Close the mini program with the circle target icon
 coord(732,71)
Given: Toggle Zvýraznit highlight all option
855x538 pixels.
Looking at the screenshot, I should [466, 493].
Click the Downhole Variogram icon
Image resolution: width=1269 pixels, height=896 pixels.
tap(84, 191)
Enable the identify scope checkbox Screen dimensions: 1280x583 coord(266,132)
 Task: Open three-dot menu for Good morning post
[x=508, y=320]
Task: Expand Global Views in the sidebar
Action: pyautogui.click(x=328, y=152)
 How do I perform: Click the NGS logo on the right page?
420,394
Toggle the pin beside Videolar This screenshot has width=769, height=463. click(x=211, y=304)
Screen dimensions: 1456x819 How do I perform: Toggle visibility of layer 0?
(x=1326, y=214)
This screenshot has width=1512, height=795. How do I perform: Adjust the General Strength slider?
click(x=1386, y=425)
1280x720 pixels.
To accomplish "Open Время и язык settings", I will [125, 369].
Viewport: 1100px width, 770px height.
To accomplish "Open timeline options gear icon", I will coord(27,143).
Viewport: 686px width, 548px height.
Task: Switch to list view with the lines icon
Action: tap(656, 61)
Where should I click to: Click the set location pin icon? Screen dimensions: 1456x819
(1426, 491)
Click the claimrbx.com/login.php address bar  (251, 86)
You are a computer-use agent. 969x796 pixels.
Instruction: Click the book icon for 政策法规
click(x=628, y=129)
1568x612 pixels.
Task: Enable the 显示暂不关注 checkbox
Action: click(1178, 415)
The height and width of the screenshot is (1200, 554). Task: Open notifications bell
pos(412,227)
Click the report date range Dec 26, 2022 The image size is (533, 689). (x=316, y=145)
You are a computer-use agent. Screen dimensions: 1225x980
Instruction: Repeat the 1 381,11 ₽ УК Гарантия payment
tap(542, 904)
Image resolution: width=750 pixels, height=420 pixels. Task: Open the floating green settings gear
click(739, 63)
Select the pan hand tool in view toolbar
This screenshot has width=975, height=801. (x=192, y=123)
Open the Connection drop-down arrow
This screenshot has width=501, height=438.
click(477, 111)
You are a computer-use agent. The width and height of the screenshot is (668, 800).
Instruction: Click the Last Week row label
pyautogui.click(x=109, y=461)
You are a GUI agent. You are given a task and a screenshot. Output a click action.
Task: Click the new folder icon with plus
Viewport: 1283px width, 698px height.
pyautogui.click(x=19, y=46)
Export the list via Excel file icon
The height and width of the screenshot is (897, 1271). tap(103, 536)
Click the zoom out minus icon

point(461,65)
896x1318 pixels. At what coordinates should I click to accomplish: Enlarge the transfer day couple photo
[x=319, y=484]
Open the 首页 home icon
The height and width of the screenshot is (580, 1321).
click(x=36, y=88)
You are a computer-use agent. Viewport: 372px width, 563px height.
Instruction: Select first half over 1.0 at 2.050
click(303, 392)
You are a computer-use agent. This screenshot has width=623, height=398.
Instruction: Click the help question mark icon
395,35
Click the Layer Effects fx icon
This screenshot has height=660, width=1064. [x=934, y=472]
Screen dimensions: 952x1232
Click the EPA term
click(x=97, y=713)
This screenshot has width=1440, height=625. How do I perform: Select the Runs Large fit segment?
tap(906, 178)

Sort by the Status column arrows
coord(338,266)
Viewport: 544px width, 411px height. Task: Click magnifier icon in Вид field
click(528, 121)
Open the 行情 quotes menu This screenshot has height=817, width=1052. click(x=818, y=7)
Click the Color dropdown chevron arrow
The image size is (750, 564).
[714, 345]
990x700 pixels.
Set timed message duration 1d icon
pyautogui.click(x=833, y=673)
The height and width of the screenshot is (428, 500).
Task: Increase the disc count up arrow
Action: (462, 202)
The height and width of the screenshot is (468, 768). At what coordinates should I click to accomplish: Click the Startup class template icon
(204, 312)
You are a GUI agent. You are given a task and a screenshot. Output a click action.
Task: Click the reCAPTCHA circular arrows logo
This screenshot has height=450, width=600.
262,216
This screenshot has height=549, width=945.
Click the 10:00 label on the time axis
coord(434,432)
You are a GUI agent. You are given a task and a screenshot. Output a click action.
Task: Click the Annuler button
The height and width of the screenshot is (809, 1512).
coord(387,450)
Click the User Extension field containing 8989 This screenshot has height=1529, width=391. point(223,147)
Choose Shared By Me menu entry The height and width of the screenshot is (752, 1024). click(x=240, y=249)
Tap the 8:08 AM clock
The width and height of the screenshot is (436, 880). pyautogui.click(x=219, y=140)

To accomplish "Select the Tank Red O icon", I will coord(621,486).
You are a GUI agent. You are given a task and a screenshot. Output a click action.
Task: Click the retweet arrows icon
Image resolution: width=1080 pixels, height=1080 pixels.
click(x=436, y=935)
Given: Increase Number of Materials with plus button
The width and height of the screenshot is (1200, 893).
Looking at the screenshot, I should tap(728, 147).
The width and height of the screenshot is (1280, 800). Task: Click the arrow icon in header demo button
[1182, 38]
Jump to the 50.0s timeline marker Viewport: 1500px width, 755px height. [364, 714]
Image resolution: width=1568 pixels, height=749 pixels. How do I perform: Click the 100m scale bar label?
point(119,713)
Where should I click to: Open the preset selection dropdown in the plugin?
_ _ _ _ _
Count up the lines in the entries above where the word "dropdown" appears, and give the figure with nothing added.

2